# Tutorial: Machine Learning with Text in scikit-learn

## Outline

1. Model building in scikit-learn (preliminary)
1. Representing text as numerical data (refresher)
1. Reading a text-based dataset into pandas
1. Vectorizing our dataset
1. Building and evaluating a model
1. Comparing models
1. Examining a model for further insight

In [None]:
# for Python 2: use print only as a function
from __future__ import print_function

## Part 1: Model building in scikit-learn (preliminary)

In [None]:
# load the iris dataset as an example
from sklearn.datasets import load_iris
iris = load_iris()

In [None]:
# store the feature matrix (X) and response vector (y)
X = iris.data
y = iris.target

**"Features"** are also known as predictors, inputs, or attributes. The **"response"** is also known as the target, label, or output.

In [None]:
# check the shapes of X and y
print(X.shape)
print(y.shape)

**"Observations"** are also known as samples, instances, or records.

In [None]:
# examine the first 5 rows of the feature matrix (including the feature names)
import pandas as pd


In [None]:
# examine the response vector


In order to **build a model**, the features must be **numeric**, and every observation must have the **same features in the same order**.

In [None]:
# import the class
from sklearn.neighbors import KNeighborsClassifier

# instantiate the model (with the default parameters)


# fit the model with data (occurs in-place)


In order to **make a prediction**, the new observation must have the **same features as the training observations**, both in number and meaning.

In [None]:
# predict the response for a new observation


## Part 2: Representing text as numerical data (refresher)

In [None]:
# example text for model training (SMS messages)
simple_train = ['call you tonight', 'Call me a cab', 'please call me... PLEASE!']

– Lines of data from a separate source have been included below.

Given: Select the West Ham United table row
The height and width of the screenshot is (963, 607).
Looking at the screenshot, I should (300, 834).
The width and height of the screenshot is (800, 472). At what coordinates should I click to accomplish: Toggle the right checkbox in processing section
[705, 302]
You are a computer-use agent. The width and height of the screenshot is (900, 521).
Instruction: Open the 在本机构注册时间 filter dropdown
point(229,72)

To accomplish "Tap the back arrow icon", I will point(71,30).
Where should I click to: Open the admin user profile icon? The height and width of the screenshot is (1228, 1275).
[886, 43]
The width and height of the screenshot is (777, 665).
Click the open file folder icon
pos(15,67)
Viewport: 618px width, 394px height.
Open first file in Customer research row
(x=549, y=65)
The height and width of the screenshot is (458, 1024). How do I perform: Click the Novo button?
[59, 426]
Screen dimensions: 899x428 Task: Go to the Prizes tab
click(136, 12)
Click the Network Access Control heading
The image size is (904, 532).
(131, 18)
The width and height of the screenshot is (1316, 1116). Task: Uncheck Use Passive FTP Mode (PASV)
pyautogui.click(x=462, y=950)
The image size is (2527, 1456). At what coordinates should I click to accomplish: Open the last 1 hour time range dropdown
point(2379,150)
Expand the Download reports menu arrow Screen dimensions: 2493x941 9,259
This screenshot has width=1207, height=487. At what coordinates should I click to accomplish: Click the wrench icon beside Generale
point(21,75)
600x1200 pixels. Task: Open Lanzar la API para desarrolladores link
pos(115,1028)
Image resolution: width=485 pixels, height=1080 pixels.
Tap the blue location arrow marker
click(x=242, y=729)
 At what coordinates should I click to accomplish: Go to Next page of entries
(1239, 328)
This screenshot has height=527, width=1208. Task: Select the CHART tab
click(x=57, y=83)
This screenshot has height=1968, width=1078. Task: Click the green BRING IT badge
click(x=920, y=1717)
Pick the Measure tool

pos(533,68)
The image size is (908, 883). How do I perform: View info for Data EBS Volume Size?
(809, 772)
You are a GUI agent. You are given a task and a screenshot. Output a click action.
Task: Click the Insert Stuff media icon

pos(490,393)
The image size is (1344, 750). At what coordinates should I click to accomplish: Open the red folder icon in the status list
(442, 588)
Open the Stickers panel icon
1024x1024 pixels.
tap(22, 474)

From the [scikit-learn documentation](http://scikit-learn.org/stable/modules/feature_extraction.html#text-feature-extraction):

> Text Analysis is a major application field for machine learning algorithms. However the raw data, a sequence of symbols cannot be fed directly to the algorithms themselves as most of them expect **numerical feature vectors with a fixed size** rather than the **raw text documents with variable length**.

We will use [CountVectorizer](http://scikit-learn.org/stable/modules/generated/sklearn.feature_extraction.text.CountVectorizer.html) to "convert text into a matrix of token counts":

In [None]:
# import and instantiate CountVectorizer (with the default parameters)
from sklearn.feature_extraction.text import CountVectorizer
vect = CountVectorizer()

In [None]:
# learn the 'vocabulary' of the training data (occurs in-place)


In [None]:
# examine the fitted vocabulary


In [None]:
# transform training data into a 'document-term matrix'


In [None]:
# convert sparse matrix to a dense matrix


In [None]:
# examine the vocabulary and document-term matrix together


From the [scikit-learn documentation](http://scikit-learn.org/stable/modules/feature_extraction.html#text-feature-extraction):

> In this scheme, features and samples are defined as follows:

> - Each individual token occurrence frequency (normalized or not) is treated as a **feature**.
> - The vector of all the token frequencies for a given document is considered a multivariate **sample**.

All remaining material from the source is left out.